Q: // and "magic"

Discussion in 'Perl Misc' started by J Krugman, Apr 5, 2005.

  1. J Krugman

    J Krugman Guest

    In perlre I found these puzzling lines:

    @chars = split //, $string; # // is not magic in split
    ($whitewashed = $string) =~ s/()/ /g; # parens avoid magic s// /

    I don't understand the comments. What's all the "magic" about?

    In an attempt to understand the first comment, I consulted perldoc
    -f split, which made matters worse. I found no mention at all of
    "magic", but I came across this:

    Using the empty pattern "//" specifically matches
    the null string, and is not be confused with the
    use of "//" to mean "the last successful pattern
    match".

    Now I'm hopelessly confused. I understand that "//" matches the
    null string, but I have no idea what the last sentence above (about
    the "other" use of "//") is talking about. Any help sorting this
    out would be greatly appreciated.

    TIA!

    jill



    --
    To s&e^n]d me m~a}i]l r%e*m?o\v[e bit from my a|d)d:r{e:s]s.
     
    J Krugman, Apr 5, 2005
    #1
    1. Advertising

  2. J Krugman <> wrote in news:d2u5j6$a4j$1
    @reader1.panix.com:

    > In perlre I found these puzzling lines:
    >
    > @chars = split //, $string; # // is not magic in split
    > ($whitewashed = $string) =~ s/()/ /g; # parens avoid magic s// /
    >
    > I don't understand the comments. What's all the "magic" about?
    >
    > In an attempt to understand the first comment, I consulted perldoc
    > -f split, which made matters worse. I found no mention at all of
    > "magic", but I came across this:
    >
    > Using the empty pattern "//" specifically matches
    > the null string, and is not be confused with the
    > use of "//" to mean "the last successful pattern
    > match".
    >
    > Now I'm hopelessly confused. I understand that "//" matches the
    > null string, but I have no idea what the last sentence above (about
    > the "other" use of "//") is talking about.

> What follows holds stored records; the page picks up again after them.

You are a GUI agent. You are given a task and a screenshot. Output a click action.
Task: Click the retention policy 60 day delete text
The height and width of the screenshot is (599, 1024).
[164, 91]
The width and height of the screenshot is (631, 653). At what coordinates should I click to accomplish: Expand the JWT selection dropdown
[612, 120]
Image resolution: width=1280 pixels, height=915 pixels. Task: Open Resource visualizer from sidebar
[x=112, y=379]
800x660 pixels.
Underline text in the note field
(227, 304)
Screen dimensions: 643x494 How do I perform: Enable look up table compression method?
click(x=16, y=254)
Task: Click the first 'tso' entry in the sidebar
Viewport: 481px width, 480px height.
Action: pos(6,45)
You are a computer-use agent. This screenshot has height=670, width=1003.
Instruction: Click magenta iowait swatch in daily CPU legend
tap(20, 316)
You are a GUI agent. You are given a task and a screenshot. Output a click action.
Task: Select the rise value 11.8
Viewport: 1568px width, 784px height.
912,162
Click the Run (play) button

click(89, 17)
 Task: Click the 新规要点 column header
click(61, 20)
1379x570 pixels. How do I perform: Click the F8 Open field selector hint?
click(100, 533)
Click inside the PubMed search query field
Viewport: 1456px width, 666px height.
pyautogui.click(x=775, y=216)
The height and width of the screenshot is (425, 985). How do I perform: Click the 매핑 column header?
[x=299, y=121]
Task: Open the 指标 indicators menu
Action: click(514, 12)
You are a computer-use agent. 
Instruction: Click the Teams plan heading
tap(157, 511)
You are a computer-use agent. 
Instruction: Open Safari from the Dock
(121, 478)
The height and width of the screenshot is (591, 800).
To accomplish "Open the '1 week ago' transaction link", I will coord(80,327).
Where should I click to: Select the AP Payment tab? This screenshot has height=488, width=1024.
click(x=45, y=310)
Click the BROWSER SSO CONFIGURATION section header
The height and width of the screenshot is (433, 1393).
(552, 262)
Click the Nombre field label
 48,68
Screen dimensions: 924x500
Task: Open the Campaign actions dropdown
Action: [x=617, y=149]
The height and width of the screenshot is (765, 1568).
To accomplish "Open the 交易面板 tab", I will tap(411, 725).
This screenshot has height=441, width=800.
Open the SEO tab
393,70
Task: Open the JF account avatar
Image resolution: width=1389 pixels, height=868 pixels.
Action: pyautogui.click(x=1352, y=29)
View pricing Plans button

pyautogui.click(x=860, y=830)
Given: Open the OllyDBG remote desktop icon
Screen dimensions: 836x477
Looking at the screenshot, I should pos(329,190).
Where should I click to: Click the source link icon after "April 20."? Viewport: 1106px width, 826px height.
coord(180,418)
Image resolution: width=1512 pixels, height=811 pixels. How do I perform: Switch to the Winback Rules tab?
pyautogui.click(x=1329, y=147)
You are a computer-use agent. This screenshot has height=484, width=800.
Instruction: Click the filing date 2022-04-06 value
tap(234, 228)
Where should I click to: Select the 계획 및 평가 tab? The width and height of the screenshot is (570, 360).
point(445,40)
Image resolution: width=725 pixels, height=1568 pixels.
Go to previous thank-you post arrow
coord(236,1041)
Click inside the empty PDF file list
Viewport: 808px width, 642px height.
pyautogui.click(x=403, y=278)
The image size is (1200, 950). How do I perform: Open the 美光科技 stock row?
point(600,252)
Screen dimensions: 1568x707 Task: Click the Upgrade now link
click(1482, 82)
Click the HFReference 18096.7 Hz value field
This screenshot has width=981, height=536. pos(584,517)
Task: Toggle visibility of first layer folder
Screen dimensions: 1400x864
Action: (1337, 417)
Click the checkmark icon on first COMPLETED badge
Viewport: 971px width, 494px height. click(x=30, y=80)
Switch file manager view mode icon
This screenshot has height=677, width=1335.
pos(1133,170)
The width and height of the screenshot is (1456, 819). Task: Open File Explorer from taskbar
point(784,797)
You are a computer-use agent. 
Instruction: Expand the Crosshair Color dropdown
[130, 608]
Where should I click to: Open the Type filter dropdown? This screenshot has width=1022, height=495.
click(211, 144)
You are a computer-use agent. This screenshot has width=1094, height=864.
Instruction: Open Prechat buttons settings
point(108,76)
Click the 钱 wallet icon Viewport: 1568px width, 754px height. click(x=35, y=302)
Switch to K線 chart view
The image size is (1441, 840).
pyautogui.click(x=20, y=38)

    In the context of the split function, // matches the empty string.

    Elsewhere, // means the last successful pattern match.

    IMHO, the passage above is very clear, but here is the relevant section
    from perldoc perlop (where m// is being discussed):

    If the PATTERN evaluates to the empty string, the last
    *successfully* matched regular expression is used instead. In
    this case, only the "g" and "c" flags on the empty pattern is
    honoured - the other flags are taken from the original pattern.
    If no match has previously succeeded, this will (silently) act
    instead as a genuine empty pattern (which will always match).

    Sinan

    --
    A. Sinan Unur <>
    (reverse each component and remove .invalid for email address)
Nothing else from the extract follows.